Exercise requirements =>
A verbatim repeat of the lines below is required, with the pictures removed.

Provided data =>
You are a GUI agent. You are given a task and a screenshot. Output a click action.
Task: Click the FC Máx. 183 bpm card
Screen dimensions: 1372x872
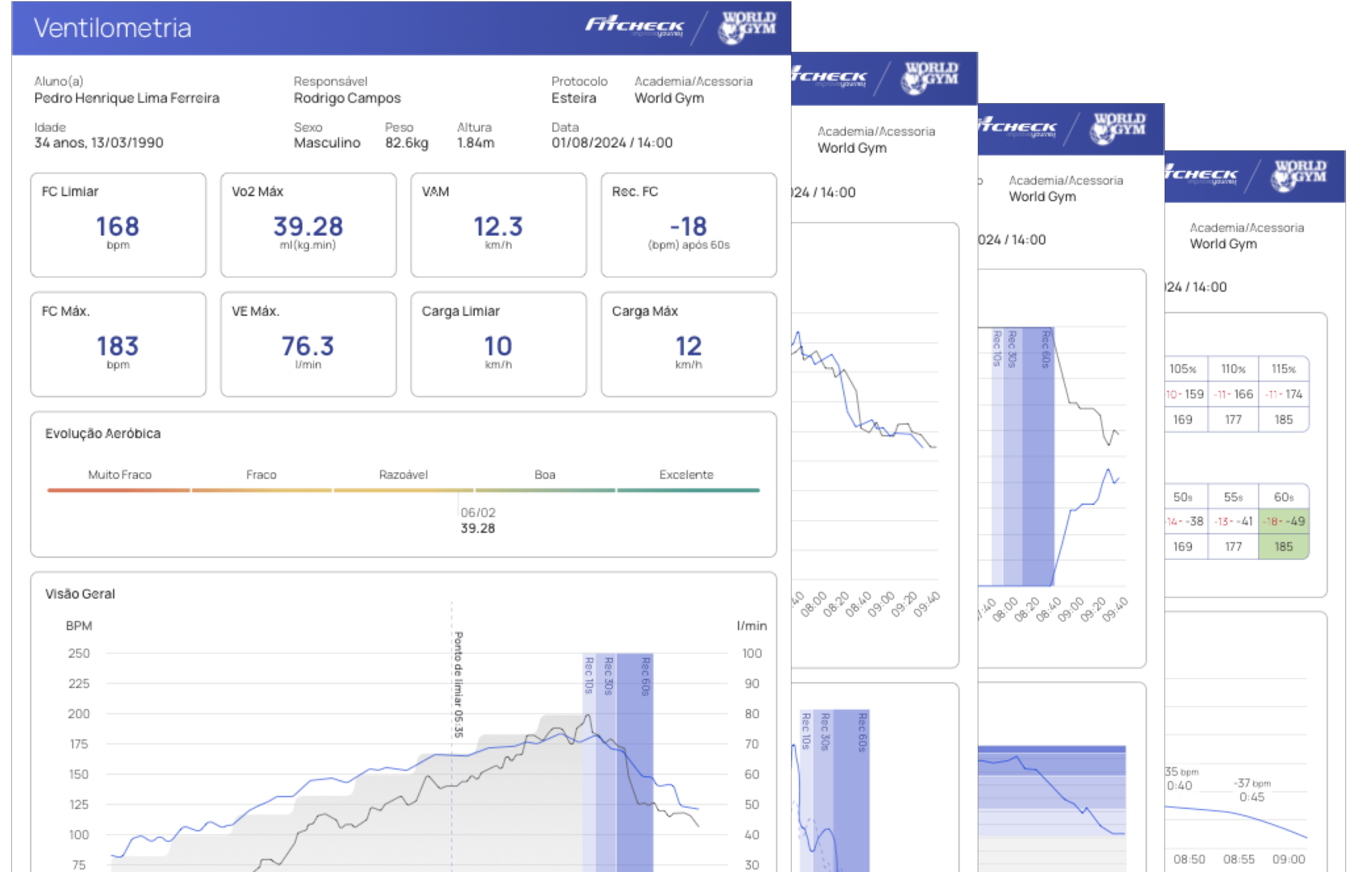(118, 345)
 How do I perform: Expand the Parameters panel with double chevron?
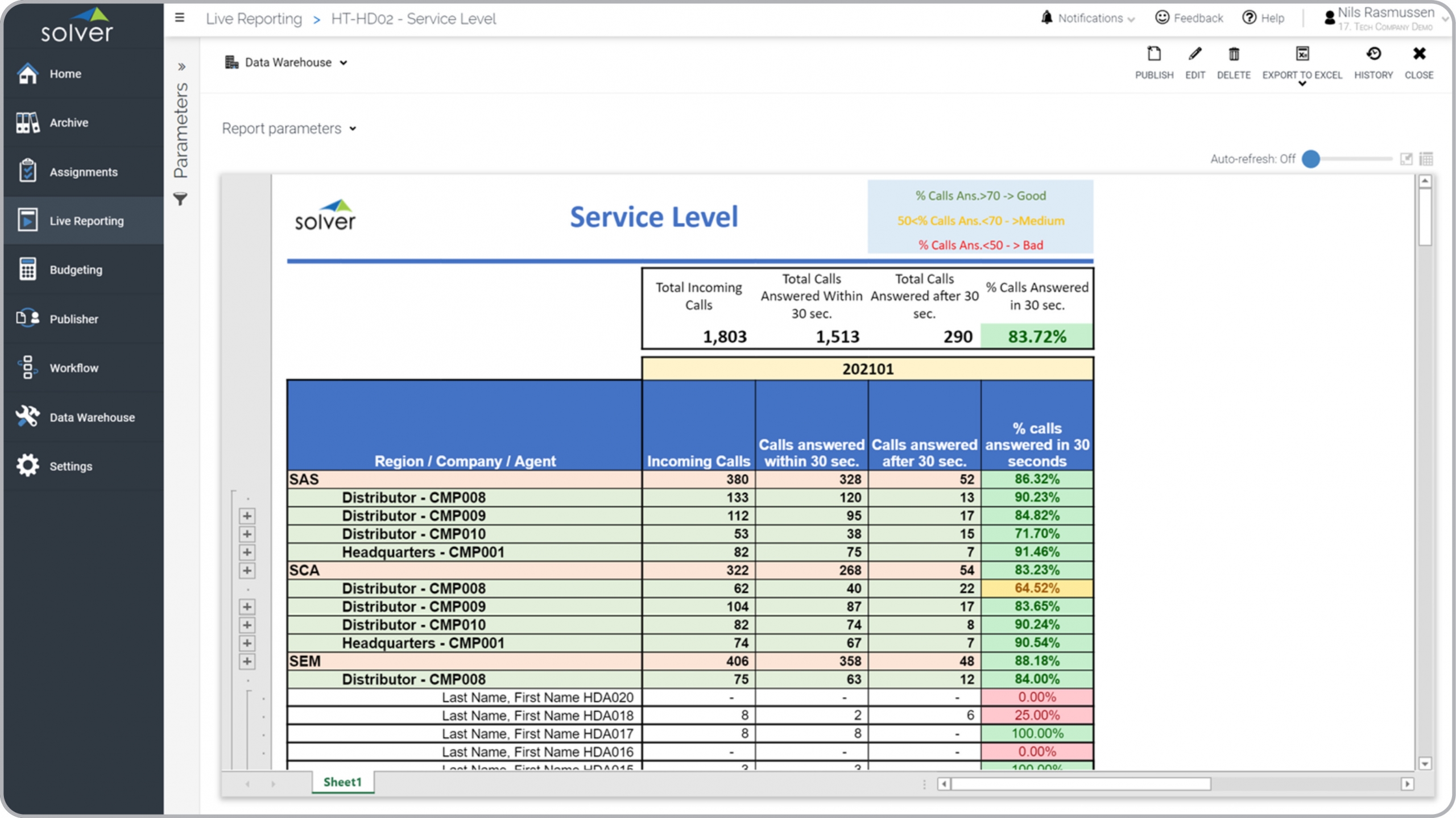(181, 67)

Solution below =>
You are a GUI agent. You are given a task and a screenshot. Output a click action.
Task: Click the FC Máx. 183 bpm card
Screen dimensions: 1372x872
(118, 345)
 How do I perform: Expand the Parameters panel with double chevron?
(181, 67)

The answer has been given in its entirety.